As Wilkinson notes, the recovery of grizzlies in Greater Yellowstone rates as one of the most laudatory wildlife conservation achievements in history and a long list of helpers— federal and state agencies, communities, professional conservation advocates, citizens —are owed credit.
Huge challenges loom ahead, however, including climate change, declines in major bear foods, and Greater Yellowstone being inundated by record numbers of people pinching in on grizzly habitat.
Should Greater Yellowstone grizzlies be delisted? Wilkinson presents the opinions of people on both sides, and he lets the readers decide for themselves. But if you think delisting is controversial, it’s nothing compared to what could come next: a recommencement of trophy sport hunting of grizzlies in Montana, Wyoming and Idaho. The way Wilkinson weaves his narrative, showing how 399 already roams a land mine of elk hunters and gut piles in Wyoming, will leave you at the edge of your chair.
Here, I will make an admission: I have known Todd for a couple of decades and have admired his skilled and unflinching reporting on regional conservation issues. His most recent book on the conservation legacy of Ted Turner gained him a national audience. But his true love is the Greater Yellowstone region—the cradle of the national park idea and innumerable pioneering wildlife conservation efforts. And he makes no bones about it—he loves grizzly bears.

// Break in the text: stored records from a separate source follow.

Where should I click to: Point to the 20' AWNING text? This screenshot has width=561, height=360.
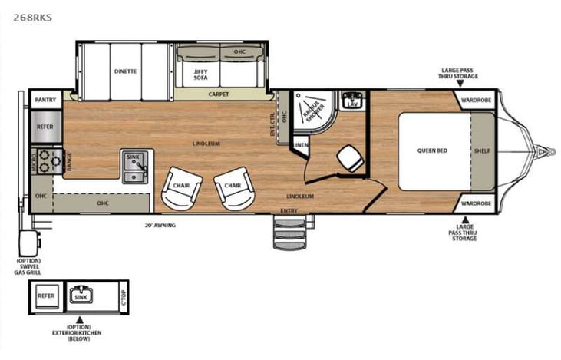tap(160, 226)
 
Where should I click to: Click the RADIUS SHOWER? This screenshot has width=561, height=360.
tap(313, 111)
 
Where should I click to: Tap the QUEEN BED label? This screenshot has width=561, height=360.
tap(432, 150)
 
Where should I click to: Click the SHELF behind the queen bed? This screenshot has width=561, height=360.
tap(482, 150)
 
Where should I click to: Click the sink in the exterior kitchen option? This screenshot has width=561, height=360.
tap(80, 296)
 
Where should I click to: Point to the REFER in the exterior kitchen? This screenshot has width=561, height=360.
tap(47, 296)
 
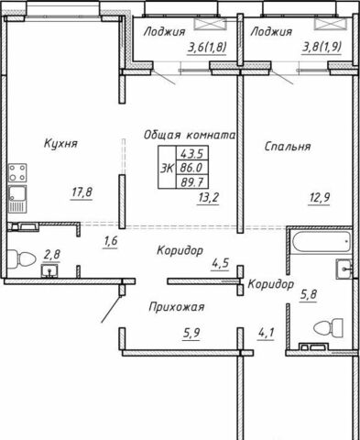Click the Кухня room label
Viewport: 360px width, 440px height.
click(60, 143)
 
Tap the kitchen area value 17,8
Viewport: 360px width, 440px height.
click(82, 192)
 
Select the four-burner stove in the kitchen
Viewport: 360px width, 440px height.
click(17, 173)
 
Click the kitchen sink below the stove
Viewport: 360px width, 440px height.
click(17, 199)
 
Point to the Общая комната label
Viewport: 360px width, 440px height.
click(190, 135)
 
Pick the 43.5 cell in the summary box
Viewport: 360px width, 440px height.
click(192, 153)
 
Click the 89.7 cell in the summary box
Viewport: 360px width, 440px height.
click(192, 182)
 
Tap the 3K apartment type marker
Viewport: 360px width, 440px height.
click(167, 168)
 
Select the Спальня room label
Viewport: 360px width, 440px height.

He and I had our own recent grizzly encounter. Earlier this autumn while grouse hunting in the Gallatin Range, we came upon a grizzly perched on a ridge eating chokecherries and watching us. Around the bear, cattle were calmly grazing away. We didn’t panic, and Todd, fresh off of writing a story about bear spray for National Geographic online, drew his spray in the event the griz moved closer. It didn’t, and all ended well. While we didn’t bag any grouse, we were ecstatic about seeing the Great Bear in our wild backyard. It made that part of the Gallatins feel like the wild place that it is, not just the playground for Bozeman.
“Grizzlies of Pilgrim Creek” is not only a celebration of an extraordinary bear family. It is a timely book about grizzly recovery whose success going forward rests in our hands. If we want an ecosystem with grizzlies, we have to give them space.
Dennis Glick is the director of Future West, a Bozeman-based nonprofit that helps communities create the future that they want. He has been involved in conservation and rural development issues in the Greater Yellowstone Ecosystem for more than 25 years.